What is a Board of Variance, anyway?

Trent Ernst
A few weeks ago, another development to ask for a variance to the parking stalls at their new development. Instead of going before the board of variance, though, the decision was brought before council. 
Which begs the question: what does the board of variance actually do? According to Barry Elliott, they don’t look at the size of parking stalls. “Parking lot stall size is a development variance, which goes before Council,” says Elliott. “The board of variance has to be things that do not result in major changes to the property. These are minor things. The Board of variance is appointed by council and deal with minor issues. In a quiet community, you’ll be lucky to have one sitting annually.”
Elliott says that the reason why development variances go before council is that generally, they are known about beforehand. “You can ask for a developmental variation after the fact, but you’re taking a real risk,” says Elliott. Development variances are major issues that are known about beforehand. Things that go before the board of variance are typically things that arise during or after construction. 
Elliott points to the one case that has come before the board of variance since it was established in 2011. “There, it was simply a matter that they didn’t allow for the width of thickness of insulation around the footing. When you tack on that and the siding, it encroached on the setback. It was that tight. It was something the building inspector found when he went to take a look at the properties.” 
The violation amounted to a matter of inches, but a ruling still needed to be made, excepting the property from the Tumbler Ridge Building bylaws. 
The board of variance currently has 11 people, though only three are needed to sit for a case. “I’ll scroll through the list of members and pick the next three. If one or two are busy, that’s okay, because we have 11 people,” says Elliott.
Does having so many people and so few cases cause issues? No, says Elliott. “A variance hearing is very straightforward as long as the secretary knows what is happening. It operates like any semi-judicial organization. Proponents and objectors can speak to it. Professionals can comment, in the form of staff or other professionals.” Elliott says that since each variance typically only deals with one point in the bylaw, members of the board do not need to sit down and memorize the entire building bylaw. 

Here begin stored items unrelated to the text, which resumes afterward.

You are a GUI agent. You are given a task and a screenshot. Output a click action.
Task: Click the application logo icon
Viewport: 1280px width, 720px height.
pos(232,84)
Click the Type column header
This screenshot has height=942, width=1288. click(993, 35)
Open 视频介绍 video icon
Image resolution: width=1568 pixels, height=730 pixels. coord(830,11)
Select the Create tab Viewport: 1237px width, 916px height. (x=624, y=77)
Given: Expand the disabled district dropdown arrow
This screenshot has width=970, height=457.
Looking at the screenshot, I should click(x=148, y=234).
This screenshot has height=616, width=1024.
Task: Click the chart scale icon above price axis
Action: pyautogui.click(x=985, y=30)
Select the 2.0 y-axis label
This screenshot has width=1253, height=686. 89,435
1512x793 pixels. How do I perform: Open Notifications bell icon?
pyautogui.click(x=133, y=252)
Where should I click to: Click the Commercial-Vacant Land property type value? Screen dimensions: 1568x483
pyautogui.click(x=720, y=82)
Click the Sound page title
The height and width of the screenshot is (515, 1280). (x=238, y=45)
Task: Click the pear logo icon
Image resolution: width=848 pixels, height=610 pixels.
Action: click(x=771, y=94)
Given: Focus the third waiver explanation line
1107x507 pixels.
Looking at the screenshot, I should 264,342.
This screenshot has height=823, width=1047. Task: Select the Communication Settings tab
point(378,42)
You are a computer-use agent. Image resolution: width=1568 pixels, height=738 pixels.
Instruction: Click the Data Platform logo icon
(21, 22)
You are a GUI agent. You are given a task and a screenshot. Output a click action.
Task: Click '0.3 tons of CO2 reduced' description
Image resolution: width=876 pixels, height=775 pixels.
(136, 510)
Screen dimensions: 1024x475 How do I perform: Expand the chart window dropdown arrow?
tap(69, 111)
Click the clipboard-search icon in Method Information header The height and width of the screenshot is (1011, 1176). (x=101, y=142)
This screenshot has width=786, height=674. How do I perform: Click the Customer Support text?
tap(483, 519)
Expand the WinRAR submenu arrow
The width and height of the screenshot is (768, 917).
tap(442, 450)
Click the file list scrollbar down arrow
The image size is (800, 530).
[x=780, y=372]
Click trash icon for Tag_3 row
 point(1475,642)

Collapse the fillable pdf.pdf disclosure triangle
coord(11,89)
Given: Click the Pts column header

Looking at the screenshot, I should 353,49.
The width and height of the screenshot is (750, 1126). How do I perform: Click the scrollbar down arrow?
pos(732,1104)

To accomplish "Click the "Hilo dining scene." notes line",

Most of the variations stem from builders not being aware of requirements in building code, says Elliott, and as long as the municipality does a good job in getting that info across, most people are good in trying to adhere to that. “I think Tumbler is in pretty good shape. When they come to get a building permit, typically they’re given the application that they fill out, and they are given information at that time on which bylaws are applicable and asked to familiarize themselves.” In addition, the building inspector has to sign off on plans, says Elliott, so there’s lots of good information given up front and plenty of chances to make sure everything is proper. 
Elliott says that there are two possible variance issues coming up in the near future. “The board of variance only comes into play after the house it’s built, but it doesn’t conform, so you have to get a variance on it,” he says. “But variances are usually unintentional, and minor.”